**INSTRUCTIONS FOR THE TASK**
Number of lines with "computer" in the data: give that figure by itself.

(Stored data)
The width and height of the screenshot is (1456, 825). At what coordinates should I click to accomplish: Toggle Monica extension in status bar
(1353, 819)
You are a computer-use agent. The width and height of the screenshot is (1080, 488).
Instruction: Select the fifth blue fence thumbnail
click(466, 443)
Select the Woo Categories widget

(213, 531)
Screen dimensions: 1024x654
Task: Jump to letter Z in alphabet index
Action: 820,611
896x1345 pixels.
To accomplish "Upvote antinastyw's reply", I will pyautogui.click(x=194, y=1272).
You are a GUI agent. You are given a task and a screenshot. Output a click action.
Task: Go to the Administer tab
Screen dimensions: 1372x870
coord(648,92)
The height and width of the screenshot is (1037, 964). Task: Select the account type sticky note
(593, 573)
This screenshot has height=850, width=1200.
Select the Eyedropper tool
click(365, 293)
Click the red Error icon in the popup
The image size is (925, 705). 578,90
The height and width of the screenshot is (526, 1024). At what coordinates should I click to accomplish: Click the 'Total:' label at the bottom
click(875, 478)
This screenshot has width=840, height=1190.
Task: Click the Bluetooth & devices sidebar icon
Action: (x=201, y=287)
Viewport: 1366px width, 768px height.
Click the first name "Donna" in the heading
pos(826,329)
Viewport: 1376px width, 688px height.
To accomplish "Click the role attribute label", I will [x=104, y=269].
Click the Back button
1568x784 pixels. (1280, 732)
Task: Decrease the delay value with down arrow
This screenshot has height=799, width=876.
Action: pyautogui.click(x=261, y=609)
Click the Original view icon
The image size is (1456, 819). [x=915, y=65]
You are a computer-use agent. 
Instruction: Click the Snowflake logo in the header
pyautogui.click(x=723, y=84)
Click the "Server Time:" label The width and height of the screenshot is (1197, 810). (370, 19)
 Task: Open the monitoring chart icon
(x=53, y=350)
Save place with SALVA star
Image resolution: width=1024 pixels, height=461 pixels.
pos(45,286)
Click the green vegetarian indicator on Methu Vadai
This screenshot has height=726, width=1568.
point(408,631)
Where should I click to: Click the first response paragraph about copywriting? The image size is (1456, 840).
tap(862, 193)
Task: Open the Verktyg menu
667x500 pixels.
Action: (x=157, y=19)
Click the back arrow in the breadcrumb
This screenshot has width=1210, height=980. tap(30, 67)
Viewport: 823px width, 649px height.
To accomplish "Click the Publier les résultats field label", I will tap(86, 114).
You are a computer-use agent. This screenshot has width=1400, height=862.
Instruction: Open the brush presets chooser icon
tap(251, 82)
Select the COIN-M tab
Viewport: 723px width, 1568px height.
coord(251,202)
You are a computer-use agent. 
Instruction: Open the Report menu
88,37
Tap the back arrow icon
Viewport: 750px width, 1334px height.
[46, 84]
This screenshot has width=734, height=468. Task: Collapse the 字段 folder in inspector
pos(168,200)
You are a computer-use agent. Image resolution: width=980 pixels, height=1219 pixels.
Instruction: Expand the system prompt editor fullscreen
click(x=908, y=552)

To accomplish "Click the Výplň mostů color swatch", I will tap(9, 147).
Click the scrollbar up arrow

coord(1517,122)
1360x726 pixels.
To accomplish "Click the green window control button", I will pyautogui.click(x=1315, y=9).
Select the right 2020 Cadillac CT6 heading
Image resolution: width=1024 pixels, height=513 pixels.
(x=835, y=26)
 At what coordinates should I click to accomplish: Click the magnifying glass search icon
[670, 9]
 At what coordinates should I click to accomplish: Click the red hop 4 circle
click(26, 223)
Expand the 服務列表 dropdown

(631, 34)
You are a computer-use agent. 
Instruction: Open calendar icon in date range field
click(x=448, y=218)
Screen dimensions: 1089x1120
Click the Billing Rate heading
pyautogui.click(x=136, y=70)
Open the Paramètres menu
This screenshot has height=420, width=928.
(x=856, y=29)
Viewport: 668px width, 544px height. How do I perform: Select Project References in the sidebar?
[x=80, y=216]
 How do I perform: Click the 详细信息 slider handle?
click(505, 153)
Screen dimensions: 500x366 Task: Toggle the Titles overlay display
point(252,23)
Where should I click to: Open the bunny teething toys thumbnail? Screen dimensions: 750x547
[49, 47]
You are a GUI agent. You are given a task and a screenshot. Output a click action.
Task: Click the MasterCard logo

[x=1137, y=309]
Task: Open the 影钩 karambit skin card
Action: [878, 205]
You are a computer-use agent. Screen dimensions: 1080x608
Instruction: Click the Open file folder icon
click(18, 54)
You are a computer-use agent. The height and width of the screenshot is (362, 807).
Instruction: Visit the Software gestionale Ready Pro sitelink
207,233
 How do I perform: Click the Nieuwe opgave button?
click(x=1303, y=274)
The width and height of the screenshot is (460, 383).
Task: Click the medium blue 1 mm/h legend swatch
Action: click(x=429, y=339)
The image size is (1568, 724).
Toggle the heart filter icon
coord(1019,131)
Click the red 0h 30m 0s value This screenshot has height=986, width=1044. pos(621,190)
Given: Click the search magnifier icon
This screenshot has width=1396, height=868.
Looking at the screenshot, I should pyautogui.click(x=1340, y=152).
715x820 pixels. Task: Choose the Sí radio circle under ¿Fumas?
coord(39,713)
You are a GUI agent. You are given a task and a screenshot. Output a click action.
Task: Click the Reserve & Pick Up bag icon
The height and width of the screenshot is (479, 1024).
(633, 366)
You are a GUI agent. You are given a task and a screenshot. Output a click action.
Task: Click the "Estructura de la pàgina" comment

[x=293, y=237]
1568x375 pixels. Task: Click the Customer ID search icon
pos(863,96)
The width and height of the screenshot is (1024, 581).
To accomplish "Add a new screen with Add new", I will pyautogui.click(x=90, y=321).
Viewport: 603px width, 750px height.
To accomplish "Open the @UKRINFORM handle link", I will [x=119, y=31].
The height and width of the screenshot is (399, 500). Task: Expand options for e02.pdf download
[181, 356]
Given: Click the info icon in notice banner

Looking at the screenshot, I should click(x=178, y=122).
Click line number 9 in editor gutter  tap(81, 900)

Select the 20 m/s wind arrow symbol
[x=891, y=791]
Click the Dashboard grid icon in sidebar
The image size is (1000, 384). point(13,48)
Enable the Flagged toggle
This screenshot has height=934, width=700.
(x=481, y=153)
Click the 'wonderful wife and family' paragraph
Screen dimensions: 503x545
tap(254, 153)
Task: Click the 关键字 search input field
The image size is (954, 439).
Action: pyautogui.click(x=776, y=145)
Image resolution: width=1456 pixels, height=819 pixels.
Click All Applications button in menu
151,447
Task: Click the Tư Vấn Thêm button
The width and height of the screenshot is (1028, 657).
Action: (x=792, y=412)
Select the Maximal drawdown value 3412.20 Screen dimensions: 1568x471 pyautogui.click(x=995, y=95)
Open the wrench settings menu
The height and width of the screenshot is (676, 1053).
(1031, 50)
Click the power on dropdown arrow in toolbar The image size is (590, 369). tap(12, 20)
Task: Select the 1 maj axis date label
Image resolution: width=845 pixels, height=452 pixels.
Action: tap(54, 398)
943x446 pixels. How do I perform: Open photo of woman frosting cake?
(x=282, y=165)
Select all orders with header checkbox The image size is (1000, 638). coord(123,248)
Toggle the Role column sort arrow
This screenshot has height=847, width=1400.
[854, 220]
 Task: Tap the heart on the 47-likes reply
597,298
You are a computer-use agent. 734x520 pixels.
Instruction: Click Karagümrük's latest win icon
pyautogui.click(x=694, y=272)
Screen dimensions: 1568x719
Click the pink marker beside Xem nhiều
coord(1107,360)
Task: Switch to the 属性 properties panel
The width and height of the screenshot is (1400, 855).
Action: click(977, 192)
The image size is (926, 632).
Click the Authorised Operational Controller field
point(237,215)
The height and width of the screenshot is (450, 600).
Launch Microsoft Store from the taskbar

**RESULT OF THE EXERCISE**
9